Uno degli alunni è sordo: tutta la classe impara il linguaggio dei segni per non farlo sentire escluso
Avere una disabilità è una condizione difficile per qualsiasi individuo, specialmente se il soggetto in questione è soltanto un bambino. Il sentirsi diversi, il percepire se stessi come anormali, può provocare l’isolamento e una percezione di profonda inadeguatezza nei confronti della società. L’integrazione è un processo di reciprocità, ed è con questo spirito che in i bambini di una scuola di Sarajevo hanno imparato il linguaggio dei segni per comunicare con un loro compagno non udente.
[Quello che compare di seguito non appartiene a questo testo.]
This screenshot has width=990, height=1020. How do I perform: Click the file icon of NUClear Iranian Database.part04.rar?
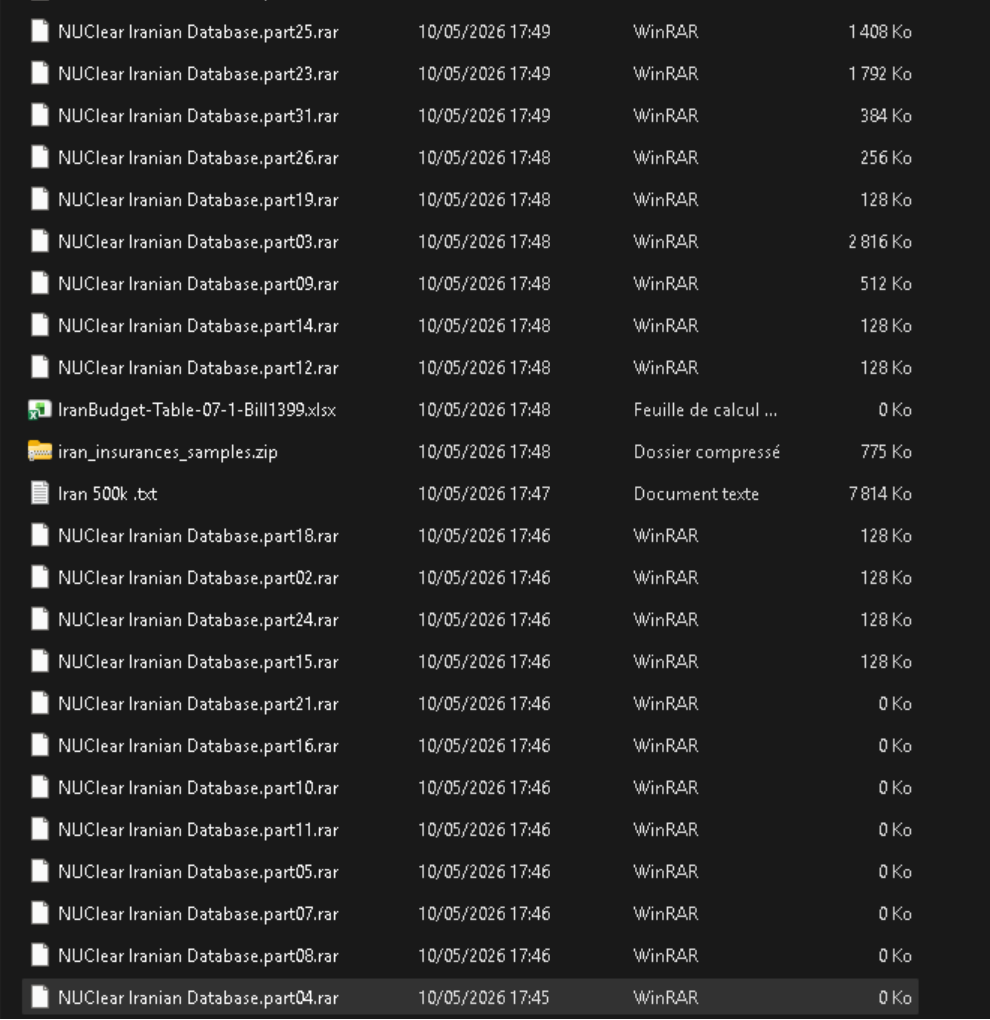point(40,998)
Il protagonista di questa storia si chiama Zejd, un bimbo bosniaco di sei anni, non udente dalla nascita. Iscritto alla prima elementare il piccolo si è trovato ad affrontare il primo grande scoglio della sua vita, quello di inserirsi in una classe dove nessuno conosceva la lingua dei segni, nemmeno l’insegnante.
Invece che rassegnarsi e restare inerme davanti al problema la maestra, Sanela Ljumanovic, ha pensato bene di agire e imparare il linguaggio dei non udenti per comunicare con il bambino. Una buona idea, un’iniziativa di certo pregevole che però non sarebbe bastata a risolvere davvero la situazione.
Detto fatto, anche il resto della classe di Zejd ha cominciato a prendere lezioni di lingua dei segni, così che tutti potessero “parlare” con lui. La cosa è stata accolta con molto entusiasmo da tutti gli scolari, considerata come una nuova ed emozionante avventura.
Dopo un po’ di tempo e di impegno ora i compagni del bimbo conoscono i rudimenti del linguaggio dei segni, Zejd è felice, si sente motivato e sta gradualmente imparando a sua volta a leggere le labbra, oltre che le altre nozioni impartite a scuola.
Questo meraviglioso gesto di amore e di solidarietà è la dimostrazione del fatto che le barriere, nella maggior parte dei casi, esistono soltanto nel cuore e nella mente. Con un piccolo sforzo si può trasformare la diversità in un’opportunità di arricchimento e di crescita.
Tutti siamo diversi ma il concetto di “normalità” è alquanto relativo, viene deciso dalla cultura e dalla società, non è una questione di nascita. Il segreto è cercare di fare tutti un piccolo passo verso il prossimo, senza aspettare che siano gli altri a fare tutto il lavoro. In questo modo le distanze si colmano in un balzo, le differenze solo tanti modi per esprimere lo stesso pensiero.